GALAPAGOS, BBC1, 9pm

I’LL admit I’m rarely ablaze with excitement when yet another nature documentary comes plodding along – unless it’s a spectacular Attenborough, of course – but this one has the virtue of a famous name. Every schoolchild knows the Galapagos is where Charles Darwin went, studying its creatures and forming his theory of natural selection.

This new three-part series returns to the famous chain of volcanic islands which are home to a thousand species found nowhere else on Earth. Tonight, the team of scientists and biologists search for the island’s famous pink iguanas.

And they do something the great Darwin was unable to: using submersible craft they dive deep into the Pacific Ocean to find species not yet known to science.

It’s a strange feeling to know that the colossus of Darwin didn’t manage to do it all: there are still creatures and crevices on these mysterious islands which are unknown, and this new series will bring the secrets directly to us.

RICH HOUSE, POOR HOUSE, C5, 9pm

EARLIER this week I made a plea on behalf of the little channels, in this case it was ITV Encore, saying that they still manage to offer good stuff occasionally, and we shouldn’t skim over them in the TV listings, but even as I wrote that I knew I wasn’t including Channel 5. No, I’d usually advocate skipping the fifth channel, home of poverty and pets, and yet here I am, suggesting you give it a shot.

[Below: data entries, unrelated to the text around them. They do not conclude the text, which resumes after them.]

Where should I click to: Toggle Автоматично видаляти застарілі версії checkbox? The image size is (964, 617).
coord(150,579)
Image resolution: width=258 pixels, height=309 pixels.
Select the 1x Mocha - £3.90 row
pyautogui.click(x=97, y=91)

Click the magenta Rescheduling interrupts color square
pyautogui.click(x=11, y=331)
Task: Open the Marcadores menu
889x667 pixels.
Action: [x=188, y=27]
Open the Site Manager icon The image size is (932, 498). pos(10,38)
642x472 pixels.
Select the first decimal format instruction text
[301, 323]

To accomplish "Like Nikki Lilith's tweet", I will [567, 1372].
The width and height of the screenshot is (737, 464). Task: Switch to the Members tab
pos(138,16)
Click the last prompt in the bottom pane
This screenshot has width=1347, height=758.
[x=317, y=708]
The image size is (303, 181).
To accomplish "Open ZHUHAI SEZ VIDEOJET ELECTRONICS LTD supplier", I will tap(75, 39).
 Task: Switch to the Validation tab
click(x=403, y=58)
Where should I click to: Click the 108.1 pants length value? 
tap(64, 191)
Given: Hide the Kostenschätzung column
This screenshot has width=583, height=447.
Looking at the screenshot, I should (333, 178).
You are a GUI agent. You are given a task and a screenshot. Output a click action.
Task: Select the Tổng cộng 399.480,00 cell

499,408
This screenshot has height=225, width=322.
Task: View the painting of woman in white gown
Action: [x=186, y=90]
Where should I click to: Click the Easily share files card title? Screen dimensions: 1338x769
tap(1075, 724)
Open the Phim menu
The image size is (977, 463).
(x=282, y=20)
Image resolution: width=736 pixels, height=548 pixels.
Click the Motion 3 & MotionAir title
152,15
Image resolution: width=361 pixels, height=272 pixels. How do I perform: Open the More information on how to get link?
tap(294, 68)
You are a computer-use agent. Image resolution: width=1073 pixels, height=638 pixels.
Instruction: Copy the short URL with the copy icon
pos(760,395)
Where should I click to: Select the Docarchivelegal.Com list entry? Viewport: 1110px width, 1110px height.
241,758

Channel 5 (and Four) have been accused of wallowing in “poverty porn” but this new series has something different.

A rich family, the Caddys from Bristol, swap houses with a poor family, the Williams from Weston-Super-Mare. It means a seven-bedroom mansion is swapped for a council terrace, and a household budget of £1700 is exchanged for one of £110, and we get to observe the resulting culture shock. But there’s no sneering or snobbery.